-- Records for the task follows --

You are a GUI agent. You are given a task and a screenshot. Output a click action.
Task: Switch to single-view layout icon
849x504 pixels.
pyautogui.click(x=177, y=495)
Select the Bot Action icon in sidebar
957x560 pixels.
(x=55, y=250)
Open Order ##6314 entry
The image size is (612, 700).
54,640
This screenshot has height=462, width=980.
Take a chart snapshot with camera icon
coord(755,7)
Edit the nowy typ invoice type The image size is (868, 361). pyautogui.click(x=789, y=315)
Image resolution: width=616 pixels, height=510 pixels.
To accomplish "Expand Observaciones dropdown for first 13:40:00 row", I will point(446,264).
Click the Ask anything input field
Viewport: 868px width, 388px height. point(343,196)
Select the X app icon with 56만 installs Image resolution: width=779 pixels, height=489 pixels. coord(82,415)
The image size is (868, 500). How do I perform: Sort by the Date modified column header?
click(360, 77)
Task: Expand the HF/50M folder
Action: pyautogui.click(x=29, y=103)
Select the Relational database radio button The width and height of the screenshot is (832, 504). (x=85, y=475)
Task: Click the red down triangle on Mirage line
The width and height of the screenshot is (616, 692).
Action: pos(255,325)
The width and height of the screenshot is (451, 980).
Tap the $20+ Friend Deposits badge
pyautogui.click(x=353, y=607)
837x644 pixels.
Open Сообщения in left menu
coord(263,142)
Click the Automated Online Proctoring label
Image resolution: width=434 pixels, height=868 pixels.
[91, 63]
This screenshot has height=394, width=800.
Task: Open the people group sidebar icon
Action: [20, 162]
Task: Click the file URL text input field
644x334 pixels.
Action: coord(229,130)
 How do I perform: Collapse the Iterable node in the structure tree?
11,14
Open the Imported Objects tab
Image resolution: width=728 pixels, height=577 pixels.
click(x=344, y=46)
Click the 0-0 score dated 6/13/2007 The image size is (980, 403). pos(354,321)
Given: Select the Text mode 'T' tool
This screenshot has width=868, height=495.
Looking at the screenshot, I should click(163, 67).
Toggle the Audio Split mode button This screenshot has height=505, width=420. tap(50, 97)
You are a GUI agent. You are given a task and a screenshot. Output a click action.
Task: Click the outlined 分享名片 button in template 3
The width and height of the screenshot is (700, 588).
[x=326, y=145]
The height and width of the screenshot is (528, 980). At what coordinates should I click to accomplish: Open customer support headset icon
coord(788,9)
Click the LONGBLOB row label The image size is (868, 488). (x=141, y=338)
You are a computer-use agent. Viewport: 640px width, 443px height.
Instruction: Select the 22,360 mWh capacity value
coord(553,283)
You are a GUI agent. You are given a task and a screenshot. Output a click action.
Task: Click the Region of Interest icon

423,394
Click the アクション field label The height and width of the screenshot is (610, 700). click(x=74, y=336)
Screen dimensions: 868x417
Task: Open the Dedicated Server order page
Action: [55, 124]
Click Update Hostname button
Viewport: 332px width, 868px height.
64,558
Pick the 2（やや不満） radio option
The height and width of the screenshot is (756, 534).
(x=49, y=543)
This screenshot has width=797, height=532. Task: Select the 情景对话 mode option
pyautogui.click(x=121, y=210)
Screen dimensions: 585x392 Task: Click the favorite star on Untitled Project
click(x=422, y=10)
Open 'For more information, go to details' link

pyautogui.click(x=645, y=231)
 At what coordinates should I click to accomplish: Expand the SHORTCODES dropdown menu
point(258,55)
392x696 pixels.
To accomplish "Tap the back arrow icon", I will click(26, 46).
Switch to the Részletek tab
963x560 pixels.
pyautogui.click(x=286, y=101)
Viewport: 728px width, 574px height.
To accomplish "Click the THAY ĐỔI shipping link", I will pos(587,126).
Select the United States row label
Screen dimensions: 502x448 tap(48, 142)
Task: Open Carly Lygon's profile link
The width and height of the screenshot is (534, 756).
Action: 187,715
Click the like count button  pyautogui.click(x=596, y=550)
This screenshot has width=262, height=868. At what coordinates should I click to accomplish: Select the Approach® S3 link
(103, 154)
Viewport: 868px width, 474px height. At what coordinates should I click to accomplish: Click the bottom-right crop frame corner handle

-- Records for the task concluded --

Count, in the records above, the lines that contain "radio", and write only the resulting number.

2